▶ [Dataset records]:

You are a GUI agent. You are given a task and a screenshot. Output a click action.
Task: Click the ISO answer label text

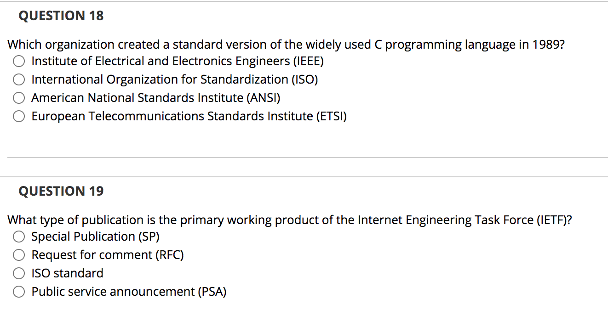tap(175, 79)
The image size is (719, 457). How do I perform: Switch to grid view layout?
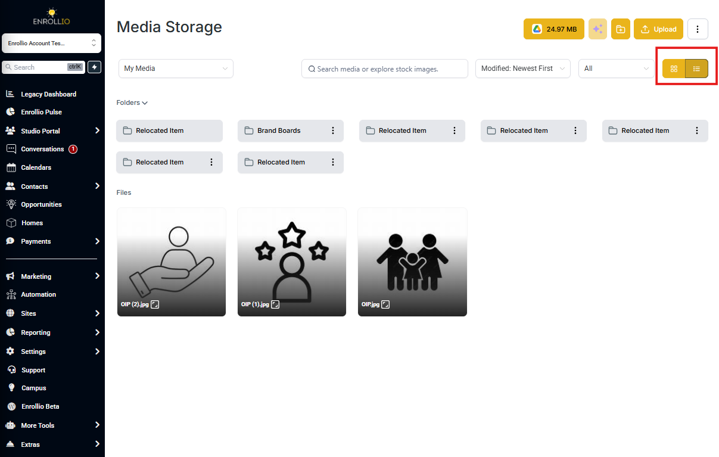point(674,69)
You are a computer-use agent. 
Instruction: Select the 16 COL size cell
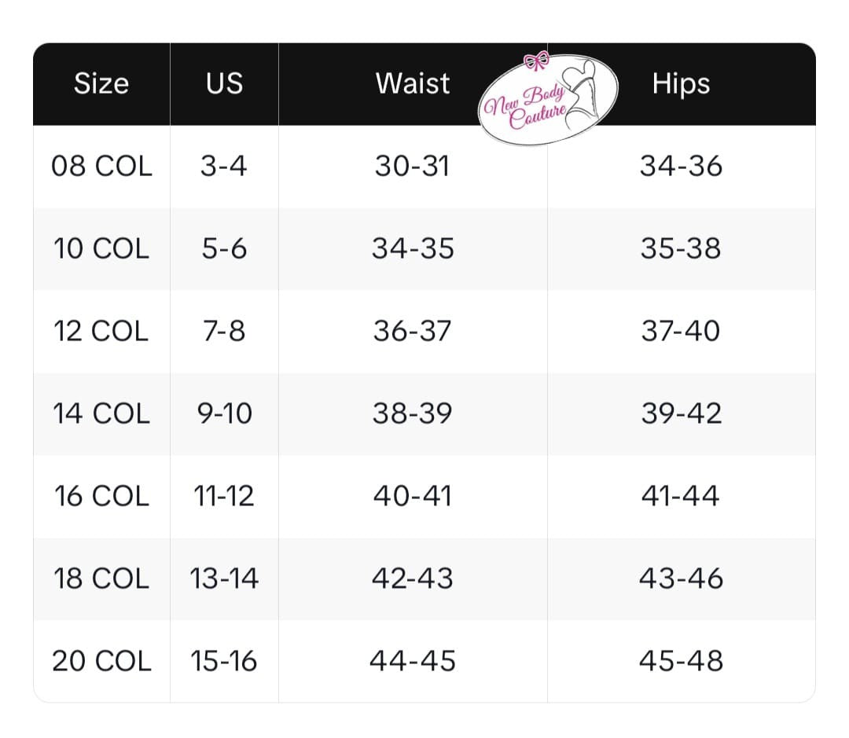[101, 497]
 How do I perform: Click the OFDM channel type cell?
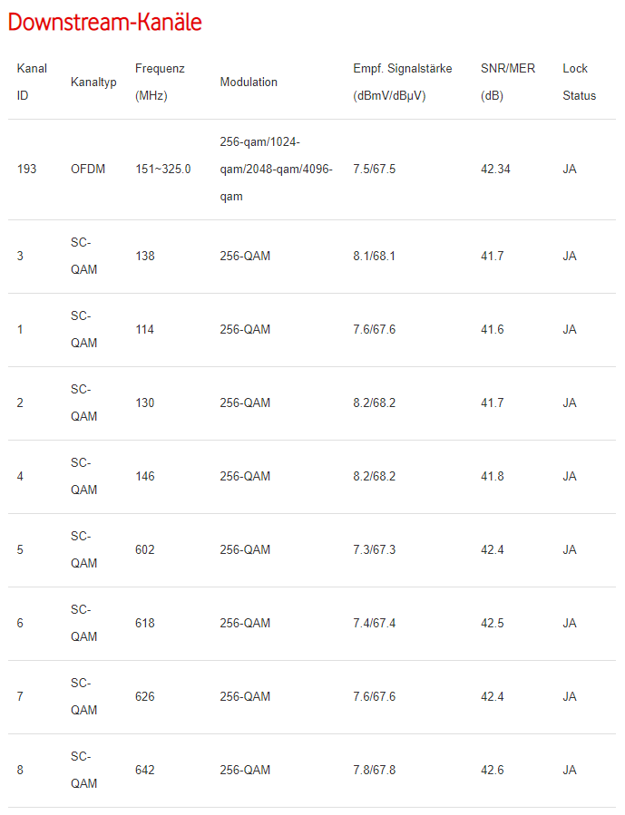(88, 170)
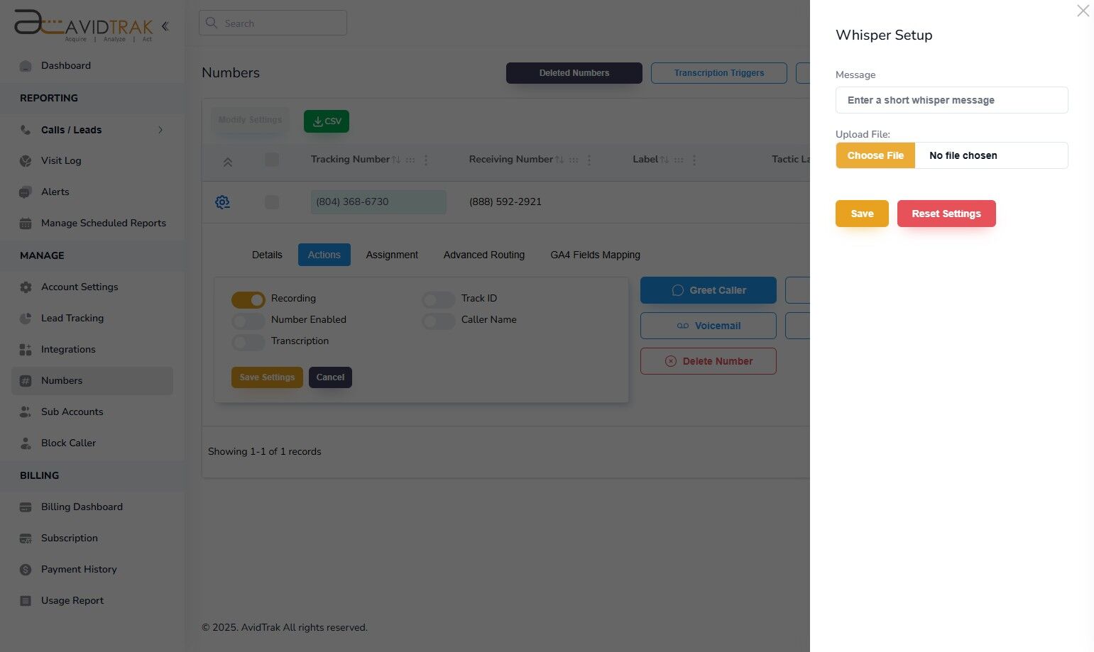1094x652 pixels.
Task: Open the GA4 Fields Mapping tab
Action: coord(595,255)
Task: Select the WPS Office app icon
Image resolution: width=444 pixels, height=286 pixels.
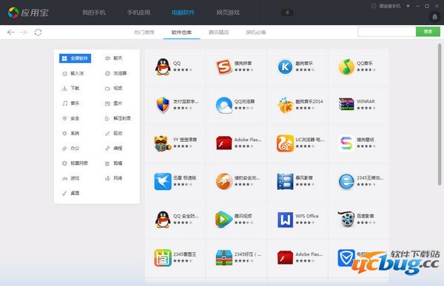Action: pos(285,219)
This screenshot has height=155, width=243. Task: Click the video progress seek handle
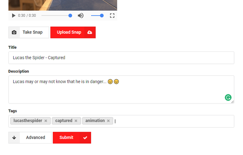pyautogui.click(x=70, y=16)
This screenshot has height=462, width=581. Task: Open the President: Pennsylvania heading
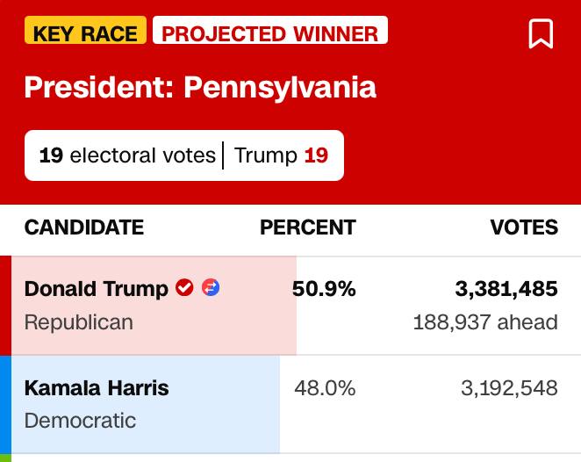tap(200, 87)
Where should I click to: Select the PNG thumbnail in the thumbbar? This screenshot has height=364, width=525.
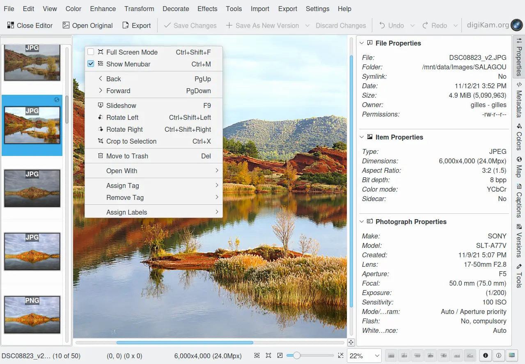pyautogui.click(x=32, y=315)
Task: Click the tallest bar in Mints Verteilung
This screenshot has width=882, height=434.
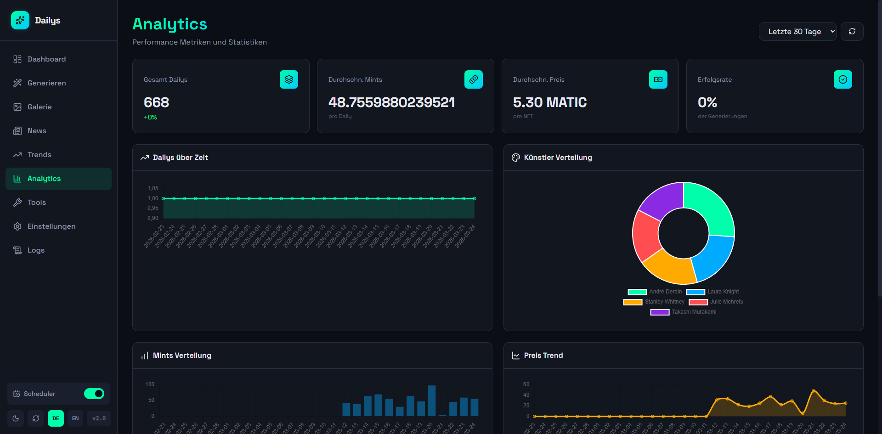Action: [431, 400]
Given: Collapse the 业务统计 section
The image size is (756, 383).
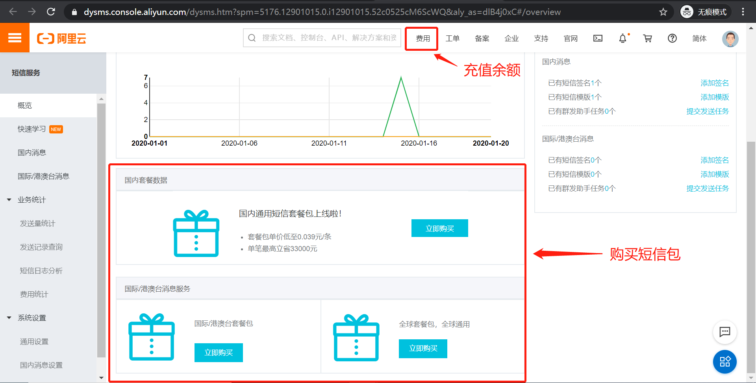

▶ [Task to complete]: Put the lines of all the items above into a JSON list of strings, one string per line, with blank lines skipped and the picture markers left out.

▶ [In response]:
[
  "You are a GUI agent. You are given a task and a screenshot. Output a click action.",
  "Task: Click the ISO answer label text",
  "tap(175, 79)",
  "The image size is (719, 457). How do I perform: Switch to grid view layout?",
  "point(674,69)",
  "You are a computer-use agent. ",
  "Instruction: Select the 16 COL size cell",
  "[101, 497]",
  " How do I perform: Click the OFDM channel type cell?",
  "(88, 170)",
  "1094x652 pixels.",
  "Task: Open the GA4 Fields Mapping tab",
  "Action: coord(595,255)",
  "Task: Select the WPS Office app icon",
  "Image resolution: width=444 pixels, height=286 pixels.",
  "Action: pos(285,219)",
  "This screenshot has height=155, width=243. Task: Click the video progress seek handle",
  "pyautogui.click(x=70, y=16)",
  "This screenshot has height=462, width=581. Task: Open the President: Pennsylvania heading",
  "tap(200, 87)",
  "Where should I click to: Select the PNG thumbnail in the thumbbar? This screenshot has height=364, width=525.",
  "pyautogui.click(x=32, y=315)",
  "Task: Click the tallest bar in Mints Verteilung",
  "This screenshot has width=882, height=434.",
  "Action: [431, 400]",
  "Given: Collapse the 业务统计 section",
  "The image size is (756, 383)."
]